* YOUR OBJECTIVE
Copy the lines of the listing below verbatim, beginning with the line that contains "The image size is (1920, 1080)." and continuing through the line that contains "pos(783,685)".

* RECORDED DATA

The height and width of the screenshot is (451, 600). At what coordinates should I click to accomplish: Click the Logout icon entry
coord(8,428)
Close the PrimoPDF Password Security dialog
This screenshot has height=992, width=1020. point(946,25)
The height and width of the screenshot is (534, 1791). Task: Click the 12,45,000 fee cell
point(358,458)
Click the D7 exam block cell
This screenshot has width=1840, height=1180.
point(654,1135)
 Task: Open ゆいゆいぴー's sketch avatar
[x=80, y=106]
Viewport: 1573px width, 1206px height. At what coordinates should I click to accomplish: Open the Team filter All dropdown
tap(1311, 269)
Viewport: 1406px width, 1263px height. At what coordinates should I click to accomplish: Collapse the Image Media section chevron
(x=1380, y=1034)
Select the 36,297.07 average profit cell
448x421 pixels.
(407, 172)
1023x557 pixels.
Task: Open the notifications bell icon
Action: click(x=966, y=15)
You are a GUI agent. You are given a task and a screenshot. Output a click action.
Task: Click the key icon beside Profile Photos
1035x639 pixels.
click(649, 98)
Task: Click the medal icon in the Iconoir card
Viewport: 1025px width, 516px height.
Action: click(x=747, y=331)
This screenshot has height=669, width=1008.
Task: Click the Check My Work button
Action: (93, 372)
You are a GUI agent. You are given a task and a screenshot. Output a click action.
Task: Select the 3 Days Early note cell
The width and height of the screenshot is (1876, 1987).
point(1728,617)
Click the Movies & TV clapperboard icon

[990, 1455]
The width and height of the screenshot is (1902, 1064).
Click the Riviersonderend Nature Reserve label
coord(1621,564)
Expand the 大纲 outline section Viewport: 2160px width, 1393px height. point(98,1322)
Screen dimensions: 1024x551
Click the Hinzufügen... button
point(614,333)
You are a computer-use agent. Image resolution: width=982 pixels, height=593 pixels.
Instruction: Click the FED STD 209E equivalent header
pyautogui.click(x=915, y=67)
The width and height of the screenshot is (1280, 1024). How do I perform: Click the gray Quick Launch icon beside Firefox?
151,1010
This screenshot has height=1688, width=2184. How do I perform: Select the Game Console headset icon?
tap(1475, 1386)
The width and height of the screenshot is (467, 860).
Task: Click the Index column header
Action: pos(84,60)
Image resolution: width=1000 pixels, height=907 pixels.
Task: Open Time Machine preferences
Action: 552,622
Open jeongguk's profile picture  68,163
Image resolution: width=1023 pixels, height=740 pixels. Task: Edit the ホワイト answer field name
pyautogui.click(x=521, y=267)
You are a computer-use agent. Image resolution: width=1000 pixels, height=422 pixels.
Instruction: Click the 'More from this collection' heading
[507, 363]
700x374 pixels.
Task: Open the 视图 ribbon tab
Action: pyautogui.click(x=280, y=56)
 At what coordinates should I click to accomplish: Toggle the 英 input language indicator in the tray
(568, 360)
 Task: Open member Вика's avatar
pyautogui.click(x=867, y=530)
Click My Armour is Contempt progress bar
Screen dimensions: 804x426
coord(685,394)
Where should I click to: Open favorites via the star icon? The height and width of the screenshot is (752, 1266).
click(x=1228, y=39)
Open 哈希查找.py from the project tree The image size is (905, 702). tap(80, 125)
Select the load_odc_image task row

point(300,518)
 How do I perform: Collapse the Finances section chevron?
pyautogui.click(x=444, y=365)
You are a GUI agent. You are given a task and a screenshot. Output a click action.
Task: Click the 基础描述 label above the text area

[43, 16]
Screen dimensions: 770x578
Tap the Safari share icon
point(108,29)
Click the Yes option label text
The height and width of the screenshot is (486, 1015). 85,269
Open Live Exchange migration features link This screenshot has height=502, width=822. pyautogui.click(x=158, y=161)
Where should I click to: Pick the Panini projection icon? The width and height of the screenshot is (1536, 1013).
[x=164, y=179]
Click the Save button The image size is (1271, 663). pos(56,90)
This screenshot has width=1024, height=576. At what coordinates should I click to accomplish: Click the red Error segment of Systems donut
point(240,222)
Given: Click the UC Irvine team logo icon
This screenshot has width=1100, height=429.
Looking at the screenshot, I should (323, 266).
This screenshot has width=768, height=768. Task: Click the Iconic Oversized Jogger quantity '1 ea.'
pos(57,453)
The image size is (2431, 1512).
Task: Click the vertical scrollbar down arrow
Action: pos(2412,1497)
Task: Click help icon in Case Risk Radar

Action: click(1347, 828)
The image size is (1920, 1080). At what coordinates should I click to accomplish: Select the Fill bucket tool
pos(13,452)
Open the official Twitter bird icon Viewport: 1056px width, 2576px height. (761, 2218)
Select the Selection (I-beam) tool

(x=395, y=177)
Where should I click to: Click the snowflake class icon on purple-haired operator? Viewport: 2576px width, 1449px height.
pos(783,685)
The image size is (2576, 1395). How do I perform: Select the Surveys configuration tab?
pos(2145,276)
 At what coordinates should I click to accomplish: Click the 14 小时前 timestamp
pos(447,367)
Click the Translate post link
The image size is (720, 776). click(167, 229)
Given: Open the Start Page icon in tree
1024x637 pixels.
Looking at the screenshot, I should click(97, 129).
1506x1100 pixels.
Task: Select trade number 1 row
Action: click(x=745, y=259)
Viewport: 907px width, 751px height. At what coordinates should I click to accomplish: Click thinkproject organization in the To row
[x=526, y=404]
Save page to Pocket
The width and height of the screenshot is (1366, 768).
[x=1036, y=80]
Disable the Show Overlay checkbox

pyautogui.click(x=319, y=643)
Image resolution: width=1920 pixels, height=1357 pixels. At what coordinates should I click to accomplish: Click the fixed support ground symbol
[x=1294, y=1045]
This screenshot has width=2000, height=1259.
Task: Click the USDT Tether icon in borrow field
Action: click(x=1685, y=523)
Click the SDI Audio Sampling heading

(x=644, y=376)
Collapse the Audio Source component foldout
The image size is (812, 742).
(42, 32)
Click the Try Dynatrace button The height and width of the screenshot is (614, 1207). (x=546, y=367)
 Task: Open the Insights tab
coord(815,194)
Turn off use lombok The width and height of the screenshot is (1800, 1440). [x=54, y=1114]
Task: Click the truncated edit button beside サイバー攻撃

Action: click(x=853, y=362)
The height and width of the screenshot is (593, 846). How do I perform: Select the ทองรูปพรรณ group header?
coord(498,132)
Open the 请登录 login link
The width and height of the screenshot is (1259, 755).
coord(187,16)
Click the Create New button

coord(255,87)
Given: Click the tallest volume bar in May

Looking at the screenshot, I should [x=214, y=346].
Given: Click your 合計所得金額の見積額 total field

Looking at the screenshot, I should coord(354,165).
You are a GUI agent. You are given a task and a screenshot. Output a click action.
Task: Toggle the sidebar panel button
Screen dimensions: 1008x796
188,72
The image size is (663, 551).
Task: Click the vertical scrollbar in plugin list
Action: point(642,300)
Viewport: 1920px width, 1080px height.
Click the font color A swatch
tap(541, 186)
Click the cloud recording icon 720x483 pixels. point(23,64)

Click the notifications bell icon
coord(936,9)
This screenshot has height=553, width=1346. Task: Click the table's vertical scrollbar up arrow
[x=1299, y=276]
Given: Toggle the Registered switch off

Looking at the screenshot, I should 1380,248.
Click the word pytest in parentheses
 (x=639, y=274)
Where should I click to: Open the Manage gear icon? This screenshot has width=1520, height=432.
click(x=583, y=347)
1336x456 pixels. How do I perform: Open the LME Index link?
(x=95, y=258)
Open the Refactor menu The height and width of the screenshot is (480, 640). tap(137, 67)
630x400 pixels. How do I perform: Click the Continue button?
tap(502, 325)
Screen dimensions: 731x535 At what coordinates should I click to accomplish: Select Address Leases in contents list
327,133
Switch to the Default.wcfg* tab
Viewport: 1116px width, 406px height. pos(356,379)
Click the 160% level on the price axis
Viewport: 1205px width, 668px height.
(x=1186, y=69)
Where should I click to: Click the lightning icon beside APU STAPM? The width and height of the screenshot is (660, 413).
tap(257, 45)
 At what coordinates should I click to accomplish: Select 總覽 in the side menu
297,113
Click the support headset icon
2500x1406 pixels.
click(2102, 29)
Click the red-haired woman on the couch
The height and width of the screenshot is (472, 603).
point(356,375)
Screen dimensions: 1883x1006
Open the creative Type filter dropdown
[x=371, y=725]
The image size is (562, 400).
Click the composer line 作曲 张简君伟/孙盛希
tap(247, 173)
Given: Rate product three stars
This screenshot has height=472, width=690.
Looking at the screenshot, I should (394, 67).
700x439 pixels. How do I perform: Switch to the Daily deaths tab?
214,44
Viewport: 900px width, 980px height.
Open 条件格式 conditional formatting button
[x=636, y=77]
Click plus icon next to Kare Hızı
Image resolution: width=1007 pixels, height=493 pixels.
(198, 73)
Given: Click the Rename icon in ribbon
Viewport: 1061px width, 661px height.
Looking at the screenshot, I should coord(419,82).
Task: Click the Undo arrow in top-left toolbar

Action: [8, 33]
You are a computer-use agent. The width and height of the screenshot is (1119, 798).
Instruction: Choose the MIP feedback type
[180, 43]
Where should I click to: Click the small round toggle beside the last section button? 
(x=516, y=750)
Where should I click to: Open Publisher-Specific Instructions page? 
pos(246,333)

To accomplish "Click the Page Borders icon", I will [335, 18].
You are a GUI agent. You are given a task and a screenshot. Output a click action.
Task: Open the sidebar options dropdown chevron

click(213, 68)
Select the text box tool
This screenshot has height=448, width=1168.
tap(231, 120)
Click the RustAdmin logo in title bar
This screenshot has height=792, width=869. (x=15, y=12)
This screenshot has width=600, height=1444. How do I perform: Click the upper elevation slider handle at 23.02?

* COMPLETE RESPONSE
The image size is (1920, 1080). At what coordinates should I click to accomplish: Select the Fill bucket tool
pos(13,452)
Open the official Twitter bird icon Viewport: 1056px width, 2576px height. (761, 2218)
Select the Selection (I-beam) tool

(x=395, y=177)
Where should I click to: Click the snowflake class icon on purple-haired operator? Viewport: 2576px width, 1449px height.
pos(783,685)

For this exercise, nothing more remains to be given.